— Description of the task —
Every line from the beginning of the records below up to the one holding "Click the 血压 input field" should be quoted exactly; leave out the rest.

— Material to process —
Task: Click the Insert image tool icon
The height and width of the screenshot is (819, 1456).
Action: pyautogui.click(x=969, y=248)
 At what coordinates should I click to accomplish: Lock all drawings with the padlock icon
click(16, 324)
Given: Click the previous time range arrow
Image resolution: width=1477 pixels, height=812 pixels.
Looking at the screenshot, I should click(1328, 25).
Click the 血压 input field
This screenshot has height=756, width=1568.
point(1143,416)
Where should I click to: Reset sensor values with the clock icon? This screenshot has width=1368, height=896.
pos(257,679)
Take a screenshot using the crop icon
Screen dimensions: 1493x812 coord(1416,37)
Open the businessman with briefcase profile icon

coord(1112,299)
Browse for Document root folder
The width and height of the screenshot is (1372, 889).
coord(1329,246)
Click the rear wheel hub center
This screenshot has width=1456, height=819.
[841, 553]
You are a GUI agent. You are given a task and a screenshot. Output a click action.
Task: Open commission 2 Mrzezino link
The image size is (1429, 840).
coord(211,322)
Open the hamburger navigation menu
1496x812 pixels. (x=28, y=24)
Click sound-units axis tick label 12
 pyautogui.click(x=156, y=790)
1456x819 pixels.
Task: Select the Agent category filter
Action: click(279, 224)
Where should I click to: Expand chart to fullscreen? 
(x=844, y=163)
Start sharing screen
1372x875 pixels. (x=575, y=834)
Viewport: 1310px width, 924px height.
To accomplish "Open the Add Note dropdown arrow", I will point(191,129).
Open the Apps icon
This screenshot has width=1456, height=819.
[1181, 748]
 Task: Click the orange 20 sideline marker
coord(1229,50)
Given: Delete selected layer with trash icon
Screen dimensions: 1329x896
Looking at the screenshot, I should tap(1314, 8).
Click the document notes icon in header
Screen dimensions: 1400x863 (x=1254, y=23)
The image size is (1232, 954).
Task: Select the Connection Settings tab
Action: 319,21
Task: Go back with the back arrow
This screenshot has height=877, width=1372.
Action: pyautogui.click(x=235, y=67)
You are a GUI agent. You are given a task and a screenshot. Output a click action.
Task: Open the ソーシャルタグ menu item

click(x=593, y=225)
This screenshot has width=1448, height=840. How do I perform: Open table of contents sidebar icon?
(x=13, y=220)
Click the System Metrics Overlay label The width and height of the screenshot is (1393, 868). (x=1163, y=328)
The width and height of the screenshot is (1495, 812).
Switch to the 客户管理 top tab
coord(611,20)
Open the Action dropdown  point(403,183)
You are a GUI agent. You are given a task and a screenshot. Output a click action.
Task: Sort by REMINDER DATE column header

— Result below —
Task: Click the Insert image tool icon
The height and width of the screenshot is (819, 1456).
Action: pyautogui.click(x=969, y=248)
 At what coordinates should I click to accomplish: Lock all drawings with the padlock icon
click(16, 324)
Given: Click the previous time range arrow
Image resolution: width=1477 pixels, height=812 pixels.
Looking at the screenshot, I should click(1328, 25).
Click the 血压 input field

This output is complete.